I would like to complete my first letter with some remarks. The more I think about it the more inaccurate it seems to me to assert that, without great revolutionary events in other countries, the Polish proletariat would be incapable of struggling. In Poland there has not been any catastrophe to paralyze the working class for years. There is great disillusionment there, but underneath, the still-unbroken power of the proletariat is sleeping. It is possible that a powerful external blow is necessary; but a blow like this could also come from purely Polish events. First: the situation of the peasantry seems unbearable. The agrarian question remains unsolved.[1] Second: the national question. Third: the conflicts between the bourgeois parties; boycott of the elections, etc. Fourth: the quarrel — almost inevitable — in the leaderless camp of Piłsudski To diagnose these processes in good time one shouldn’t go to sleep from a pessimistic anticipation of events. Such a state of mind is particularly dangerous in a revolutionary general staff.

In my first letter I quoted the example of France and Belgium. I must now quote a third example, that of Switzerland. There, our group publishes an independent sheet! Trotz Alledem! [In spite of everything!] Yet, at the same time, the majority of the group is inside the SP, gathers the left opposition there, and tries successfully to take over the leadership. You understand the differences: in France, entry with one’s own organization and paper; in Belgium, giving up the paper in favor of systematic, internal, faction work; in Switzerland, internal faction work plus an independent paper outside the party.

EXERCISE A - In the letter above on the Polish proletariat and party tactics, what does the group in Switzerland publish?
EXERCISE B - Write out the letter above from "In my first" to "outside the party.", inclusive, with no changes.
EXERCISE C - Pick up the letter on the Polish proletariat and party tactics after its final sentence and carry it forward.

DATA SECTION -
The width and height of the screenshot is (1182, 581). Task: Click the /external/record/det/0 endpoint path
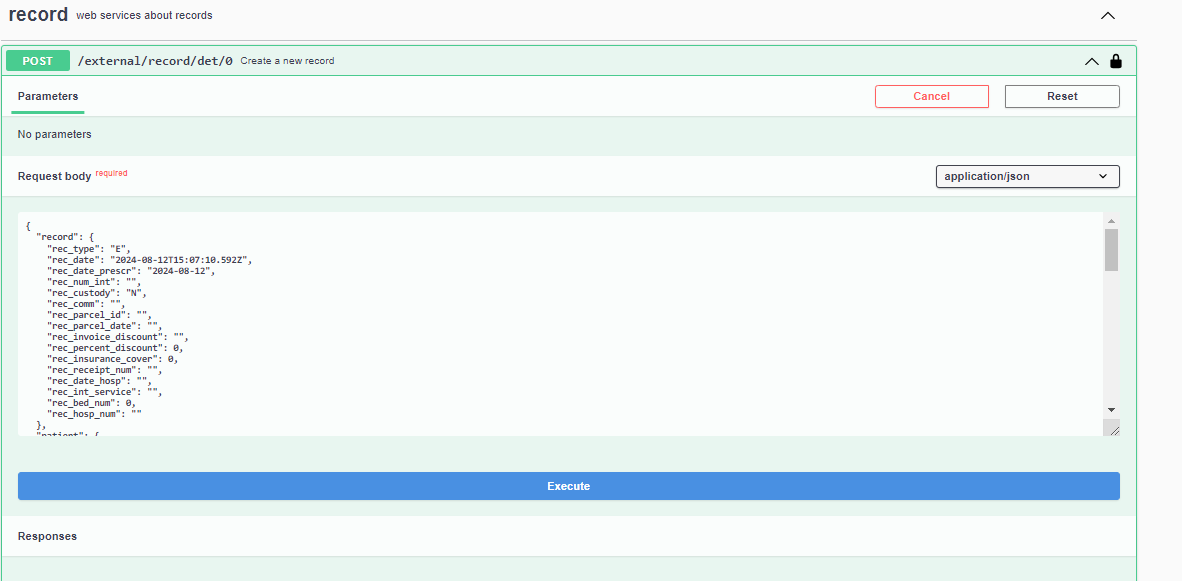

TASK ANSWER A - An independent sheet, *Trotz Alledem!* [In spite of everything!]

TASK ANSWER B -
In my first letter I quoted the example of France and Belgium. I must now quote a third example, that of Switzerland. There, our group publishes an independent sheet! Trotz Alledem! [In spite of everything!] Yet, at the same time, the majority of the group is inside the SP, gathers the left opposition there, and tries successfully to take over the leadership. You understand the differences: in France, entry with one’s own organization and paper; in Belgium, giving up the paper in favor of systematic, internal, faction work; in Switzerland, internal faction work plus an independent paper outside the party.

TASK ANSWER C -
The PPS is a legal party. Our participation in its inner life and its activities (in whatever form this participation takes place) coincides to a large extent with a combination of legal and illegal work. If you were to succeed in creating a faction inside the PPS (and a complementary one inside the Bund) you would certainly have to complement your work with legal and illegal publications.

All this is only hypothetical. I hold firmly to my first proposal: devote some months to research work and making approaches, then and finally take a firm position.

  1. ↑ The agrarian question appears, moreover, to be enormously preoccupying governmental circles at present. Don’t you think our organization could distribute a manifesto on this question to put it on the agenda for the working class?